↓
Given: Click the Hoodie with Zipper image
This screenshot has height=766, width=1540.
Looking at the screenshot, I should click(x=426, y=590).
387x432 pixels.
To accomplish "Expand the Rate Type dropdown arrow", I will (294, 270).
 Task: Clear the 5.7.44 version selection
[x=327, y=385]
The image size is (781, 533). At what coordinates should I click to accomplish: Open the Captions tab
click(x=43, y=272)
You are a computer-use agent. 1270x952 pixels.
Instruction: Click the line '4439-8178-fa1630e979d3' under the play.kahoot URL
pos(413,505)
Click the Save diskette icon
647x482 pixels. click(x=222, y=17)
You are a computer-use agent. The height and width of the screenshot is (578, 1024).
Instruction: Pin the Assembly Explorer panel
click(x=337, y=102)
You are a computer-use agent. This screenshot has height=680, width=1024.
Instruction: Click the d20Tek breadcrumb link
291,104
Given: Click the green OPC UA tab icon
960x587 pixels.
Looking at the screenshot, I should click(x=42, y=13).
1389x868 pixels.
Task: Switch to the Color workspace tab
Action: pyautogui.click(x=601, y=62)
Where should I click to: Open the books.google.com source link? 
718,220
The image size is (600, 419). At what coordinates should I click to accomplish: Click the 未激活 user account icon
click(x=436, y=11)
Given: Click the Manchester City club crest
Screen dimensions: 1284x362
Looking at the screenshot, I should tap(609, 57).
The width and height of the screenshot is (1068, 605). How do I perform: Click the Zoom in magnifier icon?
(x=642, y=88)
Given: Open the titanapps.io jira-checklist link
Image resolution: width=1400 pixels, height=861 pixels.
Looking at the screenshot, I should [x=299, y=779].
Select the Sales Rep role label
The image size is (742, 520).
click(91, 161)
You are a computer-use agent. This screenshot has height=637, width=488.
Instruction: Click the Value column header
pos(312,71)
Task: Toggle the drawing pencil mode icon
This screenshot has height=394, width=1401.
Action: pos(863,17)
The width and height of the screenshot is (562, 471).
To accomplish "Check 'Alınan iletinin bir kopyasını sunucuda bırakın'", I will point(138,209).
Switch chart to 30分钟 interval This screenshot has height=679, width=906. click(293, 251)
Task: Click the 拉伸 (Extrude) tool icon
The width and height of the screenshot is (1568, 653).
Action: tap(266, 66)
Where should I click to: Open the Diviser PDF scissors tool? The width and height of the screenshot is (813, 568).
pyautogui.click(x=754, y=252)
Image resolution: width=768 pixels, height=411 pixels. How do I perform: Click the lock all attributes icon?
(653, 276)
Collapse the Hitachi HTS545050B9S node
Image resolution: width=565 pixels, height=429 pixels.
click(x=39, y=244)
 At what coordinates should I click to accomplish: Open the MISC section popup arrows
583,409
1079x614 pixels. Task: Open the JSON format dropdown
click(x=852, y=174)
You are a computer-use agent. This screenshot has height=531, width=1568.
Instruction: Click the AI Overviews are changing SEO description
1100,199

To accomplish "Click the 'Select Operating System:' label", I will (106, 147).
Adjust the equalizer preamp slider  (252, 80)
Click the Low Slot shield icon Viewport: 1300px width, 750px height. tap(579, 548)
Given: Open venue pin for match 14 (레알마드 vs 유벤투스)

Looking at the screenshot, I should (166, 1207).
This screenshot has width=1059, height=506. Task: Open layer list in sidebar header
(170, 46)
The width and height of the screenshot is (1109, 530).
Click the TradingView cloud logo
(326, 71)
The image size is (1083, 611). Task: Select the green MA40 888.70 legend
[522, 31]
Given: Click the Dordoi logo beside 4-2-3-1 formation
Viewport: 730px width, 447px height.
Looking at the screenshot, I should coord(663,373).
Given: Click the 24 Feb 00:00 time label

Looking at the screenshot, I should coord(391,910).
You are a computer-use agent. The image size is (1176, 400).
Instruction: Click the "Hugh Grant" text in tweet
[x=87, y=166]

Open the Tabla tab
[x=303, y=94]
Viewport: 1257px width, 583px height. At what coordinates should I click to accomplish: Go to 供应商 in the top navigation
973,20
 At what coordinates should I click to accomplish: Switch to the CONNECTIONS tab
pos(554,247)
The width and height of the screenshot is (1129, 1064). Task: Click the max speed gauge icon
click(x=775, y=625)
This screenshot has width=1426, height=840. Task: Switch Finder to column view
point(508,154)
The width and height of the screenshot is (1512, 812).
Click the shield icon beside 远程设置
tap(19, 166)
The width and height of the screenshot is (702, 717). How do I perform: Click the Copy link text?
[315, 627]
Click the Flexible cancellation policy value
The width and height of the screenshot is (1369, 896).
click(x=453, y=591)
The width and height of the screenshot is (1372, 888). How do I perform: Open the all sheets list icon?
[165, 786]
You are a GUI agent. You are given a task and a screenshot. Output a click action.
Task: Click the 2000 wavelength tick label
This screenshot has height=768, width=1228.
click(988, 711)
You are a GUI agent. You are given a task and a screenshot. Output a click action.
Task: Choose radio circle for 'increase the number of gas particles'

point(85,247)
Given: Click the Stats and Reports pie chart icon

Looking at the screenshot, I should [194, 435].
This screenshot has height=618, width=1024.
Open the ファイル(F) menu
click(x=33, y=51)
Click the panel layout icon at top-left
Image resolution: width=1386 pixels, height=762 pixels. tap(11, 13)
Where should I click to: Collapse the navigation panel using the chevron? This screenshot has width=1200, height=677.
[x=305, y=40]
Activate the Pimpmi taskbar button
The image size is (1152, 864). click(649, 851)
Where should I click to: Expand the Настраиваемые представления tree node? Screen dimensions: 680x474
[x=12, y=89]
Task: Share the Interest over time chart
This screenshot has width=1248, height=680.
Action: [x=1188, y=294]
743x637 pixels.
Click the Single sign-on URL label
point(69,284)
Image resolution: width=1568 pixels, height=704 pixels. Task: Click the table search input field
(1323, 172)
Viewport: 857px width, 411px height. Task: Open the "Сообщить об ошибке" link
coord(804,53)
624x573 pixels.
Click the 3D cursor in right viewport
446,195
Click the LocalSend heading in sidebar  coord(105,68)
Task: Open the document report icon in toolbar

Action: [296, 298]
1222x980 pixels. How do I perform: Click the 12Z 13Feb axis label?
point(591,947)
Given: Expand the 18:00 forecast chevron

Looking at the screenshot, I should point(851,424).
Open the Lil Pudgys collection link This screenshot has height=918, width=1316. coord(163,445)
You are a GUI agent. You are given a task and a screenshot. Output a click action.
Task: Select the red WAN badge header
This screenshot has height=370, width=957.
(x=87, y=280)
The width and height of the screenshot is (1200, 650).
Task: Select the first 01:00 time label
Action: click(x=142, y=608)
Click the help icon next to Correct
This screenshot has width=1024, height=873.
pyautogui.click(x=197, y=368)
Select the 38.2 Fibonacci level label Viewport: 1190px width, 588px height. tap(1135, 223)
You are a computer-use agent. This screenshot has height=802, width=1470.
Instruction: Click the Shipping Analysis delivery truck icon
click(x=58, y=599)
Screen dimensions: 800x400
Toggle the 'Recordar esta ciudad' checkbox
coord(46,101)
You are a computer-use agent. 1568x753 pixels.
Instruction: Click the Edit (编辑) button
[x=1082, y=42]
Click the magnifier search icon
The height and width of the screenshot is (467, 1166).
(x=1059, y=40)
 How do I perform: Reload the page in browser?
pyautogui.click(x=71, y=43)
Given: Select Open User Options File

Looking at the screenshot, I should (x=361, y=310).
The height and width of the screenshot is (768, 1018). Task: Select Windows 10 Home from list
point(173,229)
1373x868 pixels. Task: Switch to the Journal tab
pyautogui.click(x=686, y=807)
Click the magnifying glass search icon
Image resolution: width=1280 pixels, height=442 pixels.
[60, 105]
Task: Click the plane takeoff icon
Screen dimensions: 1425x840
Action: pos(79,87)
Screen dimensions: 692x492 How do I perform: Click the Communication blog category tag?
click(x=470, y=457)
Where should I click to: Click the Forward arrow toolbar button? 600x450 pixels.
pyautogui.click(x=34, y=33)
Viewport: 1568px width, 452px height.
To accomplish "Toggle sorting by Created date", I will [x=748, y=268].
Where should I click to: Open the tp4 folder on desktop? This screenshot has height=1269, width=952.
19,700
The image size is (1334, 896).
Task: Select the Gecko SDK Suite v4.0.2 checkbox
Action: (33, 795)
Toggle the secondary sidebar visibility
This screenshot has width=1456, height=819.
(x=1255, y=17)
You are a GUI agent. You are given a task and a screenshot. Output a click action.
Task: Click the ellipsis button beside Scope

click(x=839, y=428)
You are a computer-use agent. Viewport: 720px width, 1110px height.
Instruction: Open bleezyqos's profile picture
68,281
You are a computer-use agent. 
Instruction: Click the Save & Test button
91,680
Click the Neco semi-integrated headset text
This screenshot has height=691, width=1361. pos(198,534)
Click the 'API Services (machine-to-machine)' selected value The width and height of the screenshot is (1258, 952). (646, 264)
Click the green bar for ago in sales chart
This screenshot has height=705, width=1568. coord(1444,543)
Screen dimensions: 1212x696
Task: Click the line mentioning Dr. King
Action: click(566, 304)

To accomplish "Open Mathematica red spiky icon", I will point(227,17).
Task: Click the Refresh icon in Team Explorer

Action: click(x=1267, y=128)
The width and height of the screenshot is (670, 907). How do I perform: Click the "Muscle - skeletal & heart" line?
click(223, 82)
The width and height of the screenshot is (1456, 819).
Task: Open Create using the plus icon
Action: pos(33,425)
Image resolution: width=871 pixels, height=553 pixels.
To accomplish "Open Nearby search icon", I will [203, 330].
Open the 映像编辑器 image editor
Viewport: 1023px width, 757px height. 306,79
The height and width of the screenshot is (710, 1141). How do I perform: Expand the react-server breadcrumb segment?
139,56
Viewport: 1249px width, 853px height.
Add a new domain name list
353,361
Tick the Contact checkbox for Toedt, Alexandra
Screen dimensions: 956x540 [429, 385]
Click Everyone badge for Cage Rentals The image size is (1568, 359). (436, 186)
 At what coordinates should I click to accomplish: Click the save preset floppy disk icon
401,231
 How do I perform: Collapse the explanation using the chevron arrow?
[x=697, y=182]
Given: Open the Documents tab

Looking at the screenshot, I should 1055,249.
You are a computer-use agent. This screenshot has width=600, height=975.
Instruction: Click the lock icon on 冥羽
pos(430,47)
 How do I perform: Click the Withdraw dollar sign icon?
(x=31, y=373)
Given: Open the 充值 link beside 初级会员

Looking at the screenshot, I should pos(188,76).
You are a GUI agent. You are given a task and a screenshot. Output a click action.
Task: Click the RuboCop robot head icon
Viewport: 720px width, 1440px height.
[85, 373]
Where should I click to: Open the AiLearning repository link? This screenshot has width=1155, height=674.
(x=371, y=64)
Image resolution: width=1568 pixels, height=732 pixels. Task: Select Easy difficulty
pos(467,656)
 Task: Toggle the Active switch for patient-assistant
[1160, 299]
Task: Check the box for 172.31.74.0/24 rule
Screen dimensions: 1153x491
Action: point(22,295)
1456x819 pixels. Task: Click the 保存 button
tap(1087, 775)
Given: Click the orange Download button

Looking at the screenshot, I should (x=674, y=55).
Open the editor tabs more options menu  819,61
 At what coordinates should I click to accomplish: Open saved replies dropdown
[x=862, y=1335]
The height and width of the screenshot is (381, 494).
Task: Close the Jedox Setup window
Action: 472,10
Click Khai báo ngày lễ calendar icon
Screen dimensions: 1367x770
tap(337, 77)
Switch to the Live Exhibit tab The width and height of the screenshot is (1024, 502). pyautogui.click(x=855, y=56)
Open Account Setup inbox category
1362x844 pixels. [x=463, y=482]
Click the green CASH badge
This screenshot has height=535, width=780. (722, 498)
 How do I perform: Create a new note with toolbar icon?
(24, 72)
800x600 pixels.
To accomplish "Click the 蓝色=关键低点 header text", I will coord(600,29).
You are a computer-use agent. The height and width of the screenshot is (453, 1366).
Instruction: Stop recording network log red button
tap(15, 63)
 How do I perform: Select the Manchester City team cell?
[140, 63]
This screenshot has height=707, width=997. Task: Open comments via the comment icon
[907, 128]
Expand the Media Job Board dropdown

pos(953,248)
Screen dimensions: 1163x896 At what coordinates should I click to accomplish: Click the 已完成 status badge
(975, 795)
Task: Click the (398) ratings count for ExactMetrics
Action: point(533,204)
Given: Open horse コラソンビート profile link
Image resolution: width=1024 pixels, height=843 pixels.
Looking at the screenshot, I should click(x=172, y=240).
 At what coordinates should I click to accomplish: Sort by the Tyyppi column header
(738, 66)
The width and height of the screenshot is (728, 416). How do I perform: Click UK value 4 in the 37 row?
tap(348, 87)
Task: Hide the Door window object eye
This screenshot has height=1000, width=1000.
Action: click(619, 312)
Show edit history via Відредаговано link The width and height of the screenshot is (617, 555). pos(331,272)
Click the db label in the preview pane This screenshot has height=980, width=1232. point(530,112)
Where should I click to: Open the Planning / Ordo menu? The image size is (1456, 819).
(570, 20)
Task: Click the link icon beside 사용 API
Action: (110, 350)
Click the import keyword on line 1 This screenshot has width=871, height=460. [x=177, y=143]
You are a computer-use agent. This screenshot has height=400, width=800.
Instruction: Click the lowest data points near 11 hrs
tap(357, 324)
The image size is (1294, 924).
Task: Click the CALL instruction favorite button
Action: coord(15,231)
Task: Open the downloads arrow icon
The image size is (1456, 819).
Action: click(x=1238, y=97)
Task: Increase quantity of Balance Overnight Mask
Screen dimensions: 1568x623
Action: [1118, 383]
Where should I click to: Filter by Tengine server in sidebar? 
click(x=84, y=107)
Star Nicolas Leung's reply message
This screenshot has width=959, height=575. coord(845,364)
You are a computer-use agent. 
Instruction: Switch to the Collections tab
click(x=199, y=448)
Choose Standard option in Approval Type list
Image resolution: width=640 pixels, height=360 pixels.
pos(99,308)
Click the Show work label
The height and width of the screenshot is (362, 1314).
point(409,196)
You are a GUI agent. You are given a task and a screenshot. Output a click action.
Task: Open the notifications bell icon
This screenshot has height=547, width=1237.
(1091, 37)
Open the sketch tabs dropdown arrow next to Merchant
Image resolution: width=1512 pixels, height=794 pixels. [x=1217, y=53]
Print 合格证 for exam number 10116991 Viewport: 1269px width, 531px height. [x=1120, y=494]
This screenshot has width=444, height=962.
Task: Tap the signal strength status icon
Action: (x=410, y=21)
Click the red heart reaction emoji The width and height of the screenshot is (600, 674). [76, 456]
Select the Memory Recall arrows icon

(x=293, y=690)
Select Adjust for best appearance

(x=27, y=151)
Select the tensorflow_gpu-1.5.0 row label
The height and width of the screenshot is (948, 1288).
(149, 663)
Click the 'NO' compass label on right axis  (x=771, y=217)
↑
▸ To do
Copy out, word for word, the stretch of the records from the line containing "The width and height of the screenshot is (1372, 888)." through the line containing "Looking at the screenshot, I should [194, 435].", with both of those lines included.

▸ Result for this exercise
The width and height of the screenshot is (1372, 888). How do I perform: Open the all sheets list icon?
[165, 786]
You are a GUI agent. You are given a task and a screenshot. Output a click action.
Task: Click the 2000 wavelength tick label
This screenshot has height=768, width=1228.
click(988, 711)
You are a GUI agent. You are given a task and a screenshot. Output a click action.
Task: Choose radio circle for 'increase the number of gas particles'

point(85,247)
Given: Click the Stats and Reports pie chart icon

Looking at the screenshot, I should [194, 435].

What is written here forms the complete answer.